The Case: Jena, a 30-year old Serbian woman was referred to me by her family physician following the recent death of her mother. When I met Jena, the dominant impression she created was one of overwhelming, unmitigated grief. Her mother had died two months prior, three years after being diagnosed with metastatic breast cancer.
The story Jena told provided an excellent window into seeing how well-meaning people–medical professionals– can turn the dying process into a horrible event, resulting in prolonged suffering for family 
members. At our first session, I got a sense of Jena’s personal story, which revealed her to be a young powerhouse who met with a lot of early professional success. The oldest daughter in a prominent Serbian family, Jena completed business school in the U.S. and went on to win awards and recognition for her financial acumen. She was obviously a source of tremendous pride for her parents, especially her mother who was a pioneer among female entrepreneurs in her country. Jena now worked for a high-profile brokerage house on Wall Street.

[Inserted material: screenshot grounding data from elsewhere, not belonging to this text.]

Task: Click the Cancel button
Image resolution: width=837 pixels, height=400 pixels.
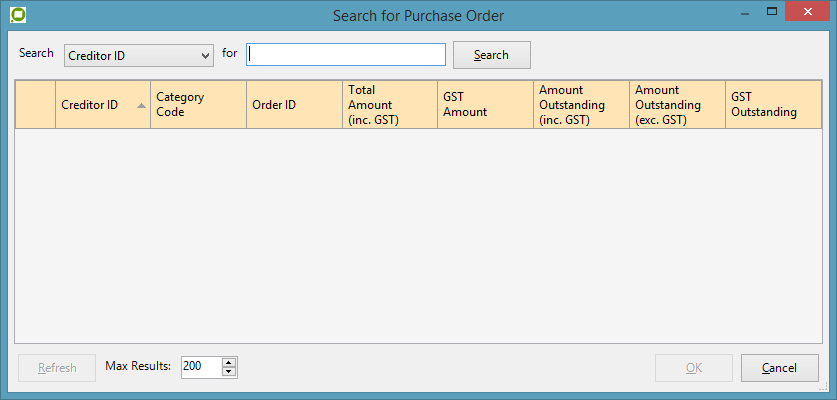Action: click(779, 368)
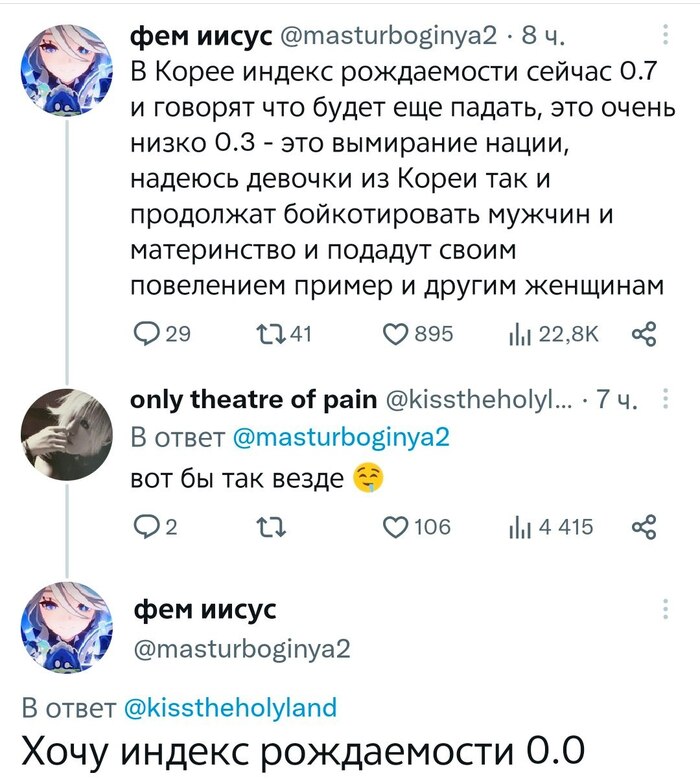Click the @masturboginya2 handle under bottom name
The width and height of the screenshot is (700, 782).
point(241,649)
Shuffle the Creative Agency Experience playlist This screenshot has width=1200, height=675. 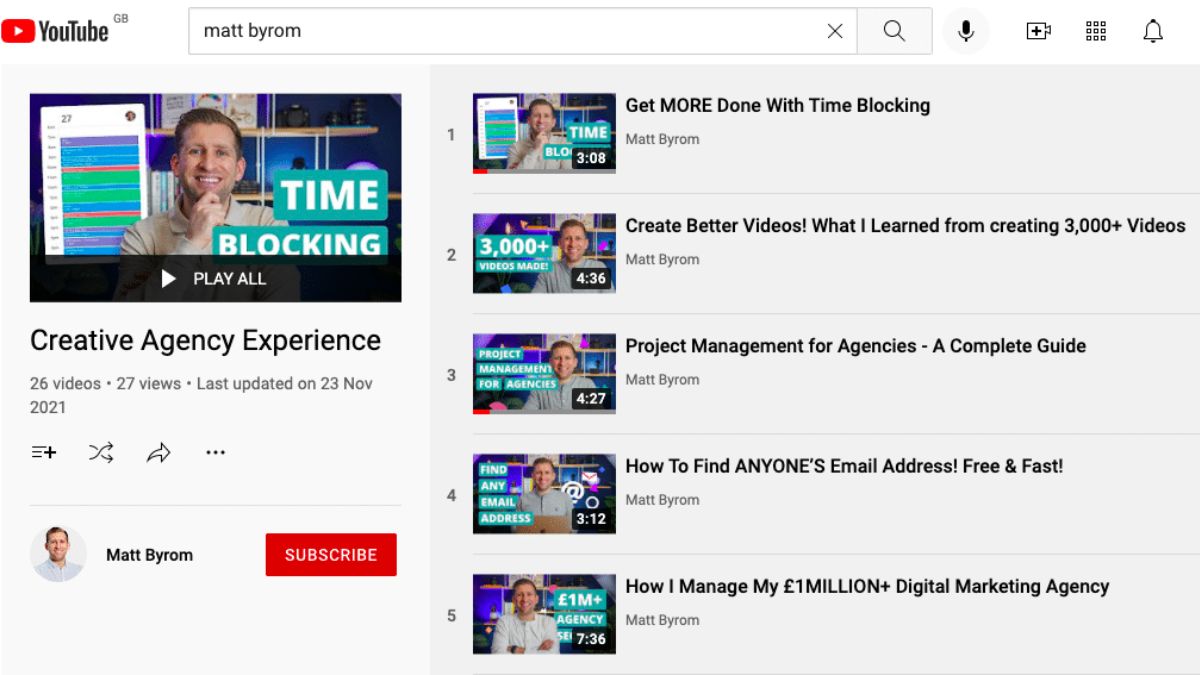(100, 452)
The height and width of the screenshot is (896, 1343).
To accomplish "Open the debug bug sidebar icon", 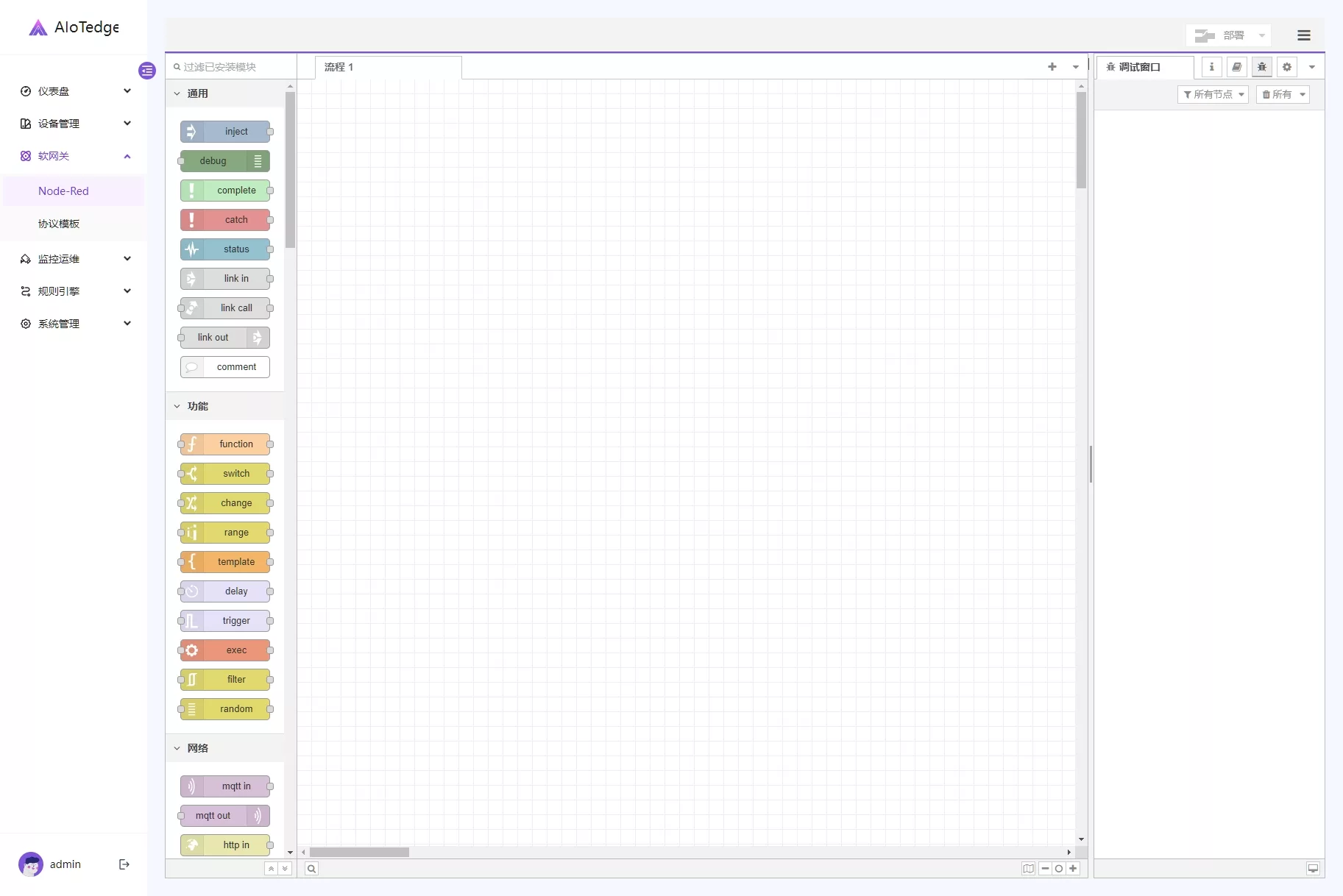I will coord(1261,67).
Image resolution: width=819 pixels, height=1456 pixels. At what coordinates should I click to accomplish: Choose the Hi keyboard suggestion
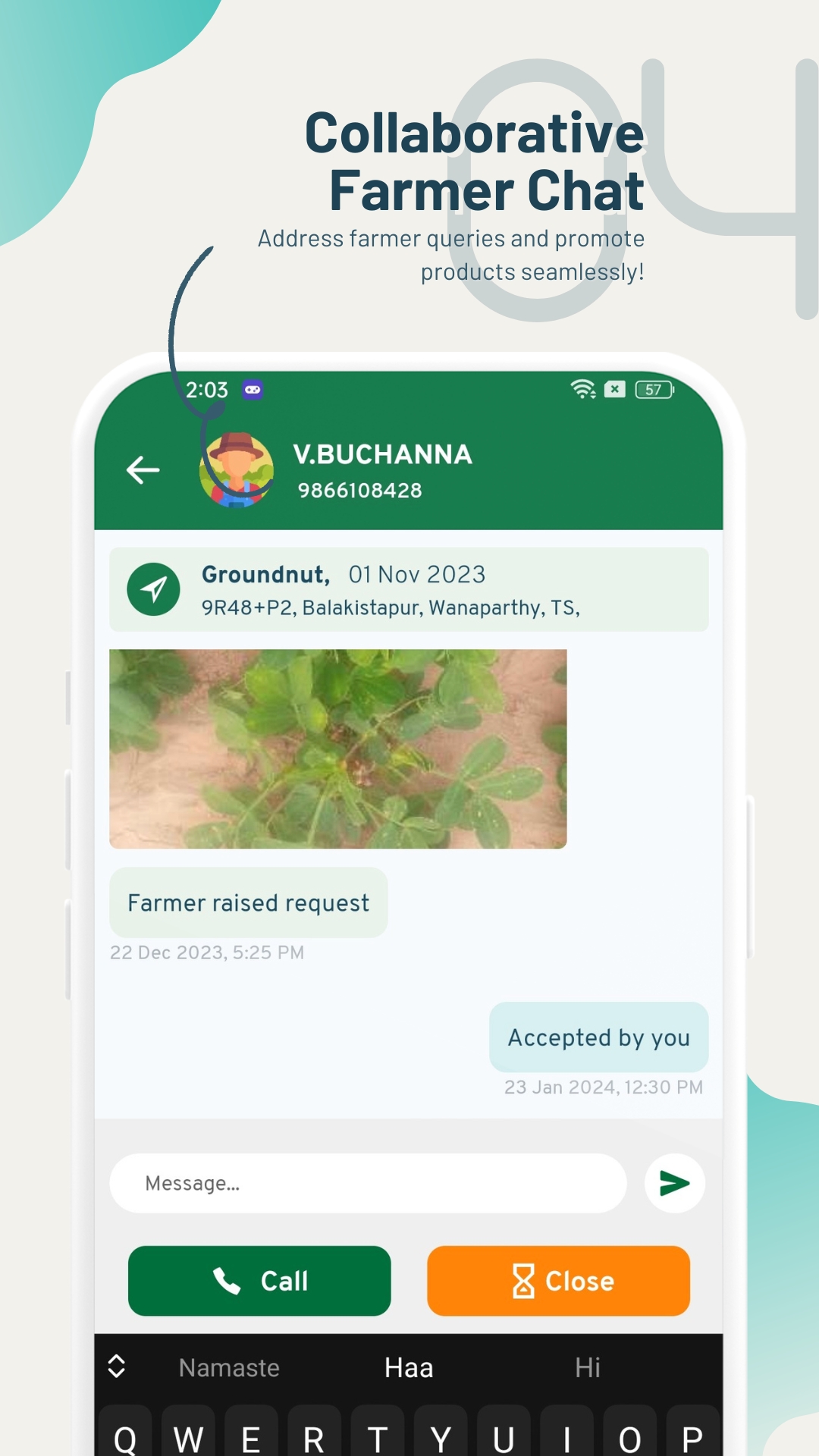pos(588,1368)
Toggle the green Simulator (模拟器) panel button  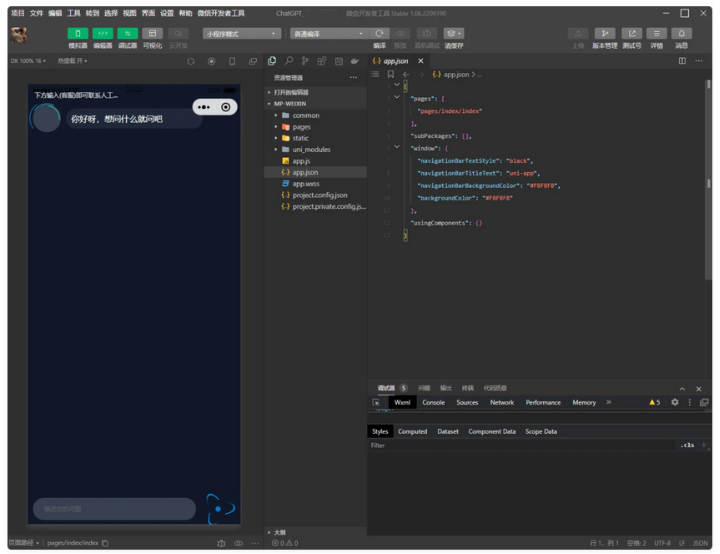pyautogui.click(x=77, y=34)
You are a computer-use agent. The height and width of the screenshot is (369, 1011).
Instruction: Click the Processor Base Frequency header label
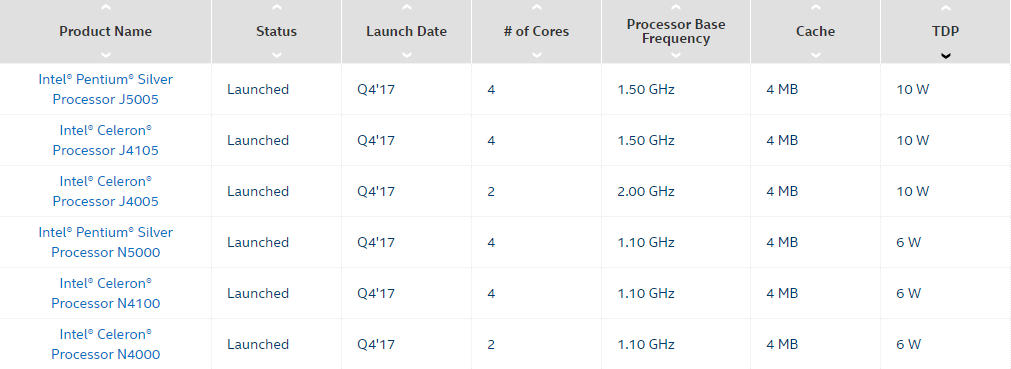pos(676,32)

After the mother’s diagnosis, her parents lived part-time in North Carolina where her mother received a variety of experimental treatments at Duke University, a renowned medical center. They sought the best possible medical treatment available, and Jena and her sister continued their active involvement with the variety of medical regimens. “Hope” defined their journey through the maze of endless specialists they encountered. Never once, not when the cancer had metastasized to several organs, not when previous treatments failed, did any professional address the issue of death or dying. Only 10 days before her mother died, and “treatment” stopped, did the various professionals stop talking about a cure.
Jena, meanwhile, had developed considerable expertise–or rather, pseudo-expertise– in the field of cancer treatment. In our session, she recounted studies, various drug protocols, and research findings, all while tears 
were streaming down her cheeks. Her mothers illness and death were predominately medical events, with the implication that the disease could be controlled. This idea of “control” haunted her. She ruminated over what she might have missed in her mother’s treatment, what drugs might have been given, treatments not taken. Since all her knowledge was based on her encounters with medical professionals–as well as her own “research” –she had no context for the application of her knowledge. All she knew was that her mother was dead, and this was a failure. Mostly, she agonized, her own failure.
And her encounters with home hospice did nothing to normalize her mother’s dying process. From what she described, Jena was often responsible for titrating her mother’s dosage of morphine. Apparently her mother experienced periodic, severe pain during the last 48 hours, and Jena received instructions by phone from the hospice nurse and how to increase the dosage to mitigate mother’s pain. Again, Jena felt that her hands were on the control panel, and she failed. She could’t alleviate her mother’s pain.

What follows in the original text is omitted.